A l’occasion du Forum d’Avignon, qui ouvre ce vendredi, le cabinet Ernst & Young a livré son étude sur la propriété intellectuelle à l’ère du numérique. Un morceau d’anthologie.

Ce vendredi s’ouvre le Forum d’Avignon, où l’Hadopi est persona non grata cette année parmi les intervenants. A cette occasion, les organisateurs ont commandé au cabinet Ernst & Young une étude sur « la propriété intellectuelle à l’ère du numérique« , dont le descriptif paraissait prometteur. On y parlait en effet d’une étude « portant sur 16 pays », comme s’il allait s’agir là d’un travail fouillé. En fait, il s’agissait d’un travail fouillis.

Reconnaissons d’ailleurs à Ernst & Young une réelle honnêteté. Dès la première page de son étude, le lecteur est averti que « la présente publication comporte des informations succintes » et « ne saurait se substituer à un travail de recherche approndie« . C’est le moins que l’on puisse dire. Le résultat de 28 pages seulement (.pdf), mis en ligne par le Forum d’Avignon, est en effet à bien des égards effarant de raccourcis et de dogmatisme pavlovien. Il suffit pour s’en convaincre d’en citer quelques extraits, honteusement reproduits par nos soins en contournant le DRM du fichier PDF qui interdisait les copier-coller (rappelons à Ernst & Young que le code de la propriété intellectuelle dispose en son article L122-5 que « l’auteur ne peut interdire les analyses et courtes citations justifiées par le caractère critique, polémique, pédagogique, scientifique ou d’information de l’œuvre à laquelle elles sont incorporées »).

Dans une étude qui ne comporte absolument aucun chiffrage économique, le cabinet affirme d’emblée que « toute utilisation non autorisée (d’une œuvre) entraîne une diminution des recettes que les créateurs de contenus perçoivent en contrepartie de la vente et de la distribution légales de leurs œuvres« . Il ajoute, appréciez la formulation, que l’on « ignore le coût économique exact du piratage numérique pour les créateurs de contenus, mais il est suffisamment élevé pour compromettre gravement l’adoption de nouveaux modèles d’affaires numériques dans plusieurs secteurs des Médias et du Divertissement« 

Dans un encart sur les motivations de la consommation illégale de contenus sur Internet, et sans aucune explication, Ernst & Young affirme que « les FAI limitent la production et/ou la distribution de contenus légaux, de sorte que ces derniers sont plus difficiles à obtenir« . Ils seront ravis de l’apprendre.

→ Questions et consignes:
1) Répondez à ces questions sur l'extrait :
(a) Combien de pages compte l'étude mise en ligne par le Forum d'Avignon ?
(b) Quel article du code de la propriété intellectuelle est cité ?
(c) D'après l'étude, qui limite la production et/ou la distribution de contenus légaux ?
2) Recopiez le passage de l'extrait qui va de « A l’occasion du » à « d’un travail fouillis. ».

→ Matériel:
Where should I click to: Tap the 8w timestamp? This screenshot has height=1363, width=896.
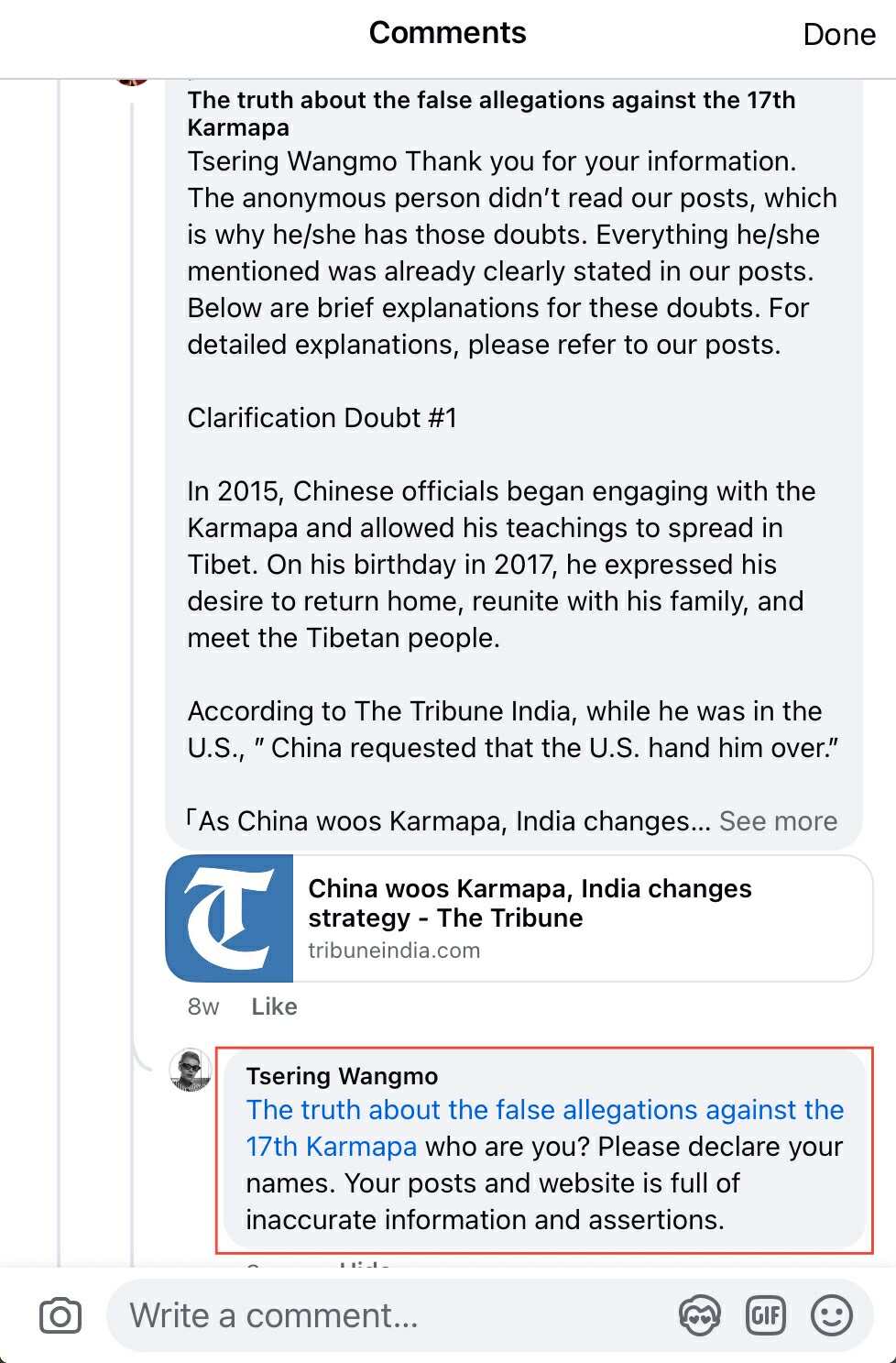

→ Réponses ci-dessous:
1)
(a) 28 pages.
(b) L'article L122-5.
(c) Les FAI.

2)
A l’occasion du Forum d’Avignon, qui ouvre ce vendredi, le cabinet Ernst & Young a livré son étude sur la propriété intellectuelle à l’ère du numérique. Un morceau d’anthologie.

Ce vendredi s’ouvre le Forum d’Avignon, où l’Hadopi est persona non grata cette année parmi les intervenants. A cette occasion, les organisateurs ont commandé au cabinet Ernst & Young une étude sur « la propriété intellectuelle à l’ère du numérique« , dont le descriptif paraissait prometteur. On y parlait en effet d’une étude « portant sur 16 pays », comme s’il allait s’agir là d’un travail fouillé. En fait, il s’agissait d’un travail fouillis.